Using AI to triage patients without clinically significant prostate cancer using biparametric MRI and PSA.
Authors
Affiliations (9)
Affiliations (9)
- Lunenfeld-Tanenbaum Research Institute, Sinai Health System, Toronto, Canada.
- Institute of Biomedical Engineering, University of Toronto, Toronto, Canada.
- Division of Urology, Department of Surgical Oncology, Princess Margaret Cancer Center, Toronto, Canada.
- Joint Department of Medical Imaging, Sinai Health System, University Health Network, University of Toronto, Toronto, Canada.
- Department of Biostatistics, University Health Network, Toronto, Canada.

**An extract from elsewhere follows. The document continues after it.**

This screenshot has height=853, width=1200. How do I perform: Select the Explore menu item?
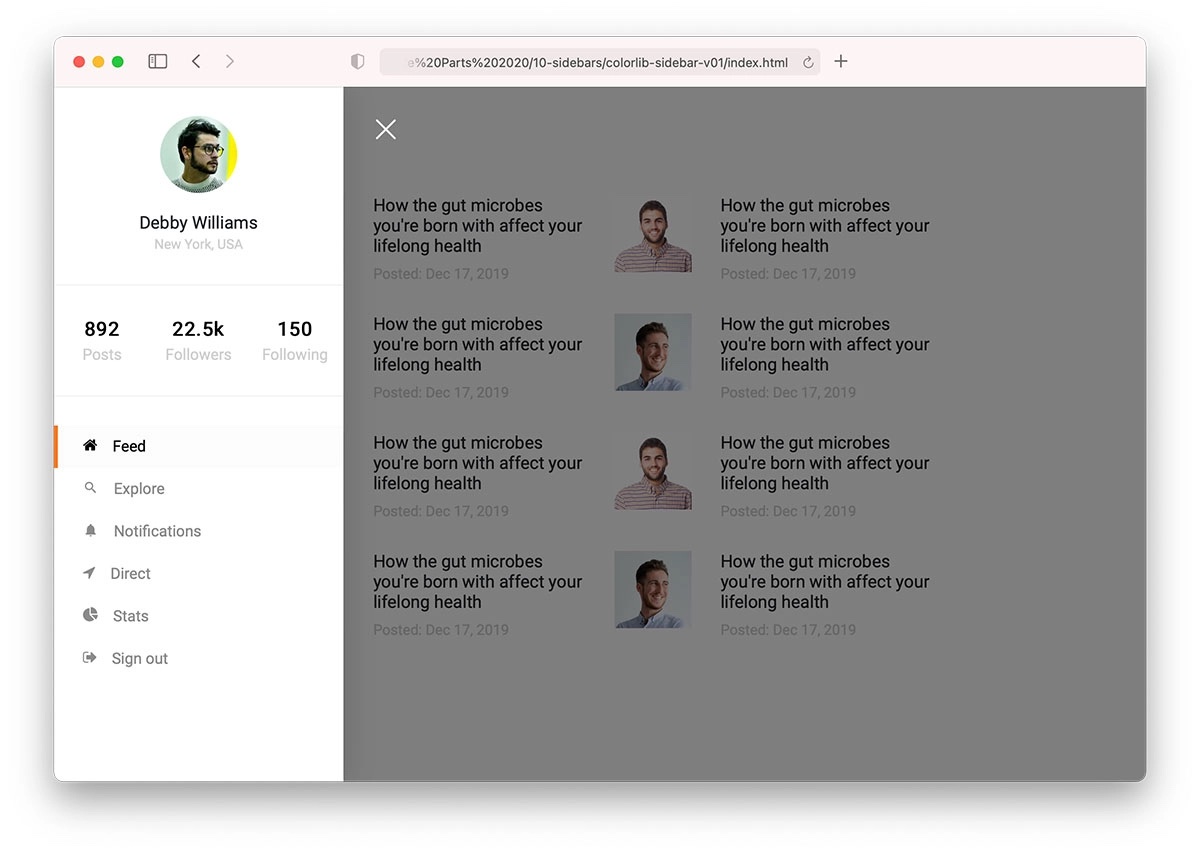point(139,489)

- KITE Research Institute, University Health Network, Toronto, Canada.
- Department of Computer Science, University of Toronto, Toronto, Canada.
- Lunenfeld-Tanenbaum Research Institute, Sinai Health System, Toronto, Canada. [email protected].
- Joint Department of Medical Imaging, Sinai Health System, University Health Network, University of Toronto, Toronto, Canada. [email protected].
Abstract
To train and evaluate the performance of a machine learning triaging tool that identifies MRI negative for clinically significant prostate cancer and to compare this against non-MRI models. 2895 MRIs were collected from two sources (1630 internal, 1265 public) in this retrospective study. Risk models compared were: Prostate Cancer Prevention Trial Risk Calculator 2.0, Prostate Biopsy Collaborative Group Calculator, PSA density, U-Net segmentation, and U-Net combined with clinical parameters. The reference standard was histopathology or negative follow-up. Performance metrics were calculated by simulating a triaging workflow compared to radiologist interpreting all exams on a test set of 465 patients. Sensitivity and specificity differences were assessed using the McNemar test. Differences in PPV and NPV were assessed using the Leisenring, Alonzo and Pepe generalized score statistic. Equivalence test p-values were adjusted within each measure using Benjamini-Hochberg correction. Triaging using U-Net with clinical parameters reduced radiologist workload by 12.5% with sensitivity decrease from 93 to 90% (p = 0.023) and specificity increase from 39 to 47% (p < 0.001). This simulated workload reduction was greater than triaging with risk calculators (3.2% and 1.3%, p < 0.001), and comparable to PSA density (8.4%, p = 0.071) and U-Net alone (11.6%, p = 0.762). Both U-Net triaging strategies increased PPV (+ 2.8% p = 0.005 clinical, + 2.2% p = 0.020 nonclinical), unlike non-U-Net strategies (p > 0.05). NPV remained equivalent for all scenarios (p > 0.05). Clinically-informed U-Net triaging correctly ruled out 20 (13.4%) radiologist false positives (12 PI-RADS = 3, 8 PI-RADS = 4). Of the eight (3.6%) false negatives, two were misclassified by the radiologist. No misclassified case was interpreted as PI-RADS 5. Prostate MRI triaging using machine learning could reduce radiologist workload by 12.5% with a 3% sensitivity decrease and 8% specificity increase, outperforming triaging using non-imaging-based risk models. Further prospective validation is required.